A recent study has identified genetic markers that account for up to 12% of the variations in blood pressure between individuals. Led by researchers from the National Institutes of Health (NIH), the study has uncovered over 100 new regions of the human genome associated with blood pressure regulation. These findings, published in Nature Genetics, shed light on the genetic underpinnings of blood pressure and could lead to the identification of new drug targets for hypertension treatment.
Dr. Jacob Keaton, a staff scientist at the National Human Genome Research Institute (NHGRI) and the lead author of the study, emphasized the significance of these findings in understanding blood pressure regulation. By combining data from large-scale genome-wide association studies, the researchers identified over 2,000 genomic loci related to blood pressure, including 113 new regions. Notably, several of these newly discovered regions are associated with genes involved in iron metabolism, supporting previous evidence linking iron accumulation to cardiovascular disease.
Additionally, the study confirmed the association between variants in the ADRA1A gene and blood pressure. ADRA1A encodes a type of cellular receptor targeted by current blood pressure medications, suggesting the potential for new drug targets identified in the study.

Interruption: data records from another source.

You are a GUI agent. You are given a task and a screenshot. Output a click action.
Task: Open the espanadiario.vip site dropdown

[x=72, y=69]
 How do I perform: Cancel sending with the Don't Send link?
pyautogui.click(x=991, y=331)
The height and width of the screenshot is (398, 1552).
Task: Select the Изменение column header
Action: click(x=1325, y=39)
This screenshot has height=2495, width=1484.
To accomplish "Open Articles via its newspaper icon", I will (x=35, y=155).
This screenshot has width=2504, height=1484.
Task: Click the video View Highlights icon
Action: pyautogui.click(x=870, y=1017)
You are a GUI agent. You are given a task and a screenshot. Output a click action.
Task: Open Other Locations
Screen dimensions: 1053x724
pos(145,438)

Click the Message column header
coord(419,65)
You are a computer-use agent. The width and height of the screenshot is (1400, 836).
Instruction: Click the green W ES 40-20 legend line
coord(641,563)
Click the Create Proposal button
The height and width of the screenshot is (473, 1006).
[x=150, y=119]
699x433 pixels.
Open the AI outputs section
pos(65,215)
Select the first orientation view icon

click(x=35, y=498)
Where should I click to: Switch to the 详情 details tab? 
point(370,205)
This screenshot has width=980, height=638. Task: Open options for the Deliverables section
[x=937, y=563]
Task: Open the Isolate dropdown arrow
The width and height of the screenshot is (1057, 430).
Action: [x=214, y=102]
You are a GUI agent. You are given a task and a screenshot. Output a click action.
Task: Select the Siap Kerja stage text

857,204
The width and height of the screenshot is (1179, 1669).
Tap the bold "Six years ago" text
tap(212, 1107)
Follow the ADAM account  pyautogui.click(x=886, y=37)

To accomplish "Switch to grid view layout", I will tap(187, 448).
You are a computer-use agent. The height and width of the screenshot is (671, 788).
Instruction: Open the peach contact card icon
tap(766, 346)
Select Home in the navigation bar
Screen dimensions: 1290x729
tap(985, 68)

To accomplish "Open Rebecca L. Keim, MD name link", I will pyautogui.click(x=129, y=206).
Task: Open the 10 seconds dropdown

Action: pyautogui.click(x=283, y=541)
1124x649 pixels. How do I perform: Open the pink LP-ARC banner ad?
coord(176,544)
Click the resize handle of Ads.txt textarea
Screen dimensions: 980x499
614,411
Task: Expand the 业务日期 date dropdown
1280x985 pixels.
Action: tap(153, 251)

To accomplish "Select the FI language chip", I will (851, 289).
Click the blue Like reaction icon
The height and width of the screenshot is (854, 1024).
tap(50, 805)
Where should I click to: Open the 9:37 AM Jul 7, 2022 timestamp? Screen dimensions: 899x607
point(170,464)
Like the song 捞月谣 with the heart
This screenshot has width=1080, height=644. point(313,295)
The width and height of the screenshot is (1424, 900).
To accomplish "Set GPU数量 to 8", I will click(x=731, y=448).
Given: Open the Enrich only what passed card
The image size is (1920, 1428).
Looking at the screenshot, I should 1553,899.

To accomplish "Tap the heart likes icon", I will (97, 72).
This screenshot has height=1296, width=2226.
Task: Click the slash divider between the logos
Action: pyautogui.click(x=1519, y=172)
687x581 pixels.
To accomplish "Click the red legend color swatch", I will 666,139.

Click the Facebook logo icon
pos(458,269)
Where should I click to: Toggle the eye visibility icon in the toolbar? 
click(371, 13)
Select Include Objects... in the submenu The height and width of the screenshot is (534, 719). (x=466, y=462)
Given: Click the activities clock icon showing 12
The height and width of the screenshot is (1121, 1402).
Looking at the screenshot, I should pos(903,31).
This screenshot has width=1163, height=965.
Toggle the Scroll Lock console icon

The researchers also developed a polygenic risk score that combines the effects of multiple genomic variants to predict an individual’s blood pressure and hypertension risk. While the study primarily focused on individuals of European ancestry, the findings were applicable to individuals of African ancestry as well, indicating the potential for broader use of polygenic risk scores in precision medicine.
High blood pressure, or hypertension, affects nearly half of adults in the United States and is associated with increased risk of heart disease, stroke, and other health conditions. The collaborative effort involved researchers from various institutions worldwide and highlights the importance of large-scale genomic studies in understanding complex diseases like hypertension.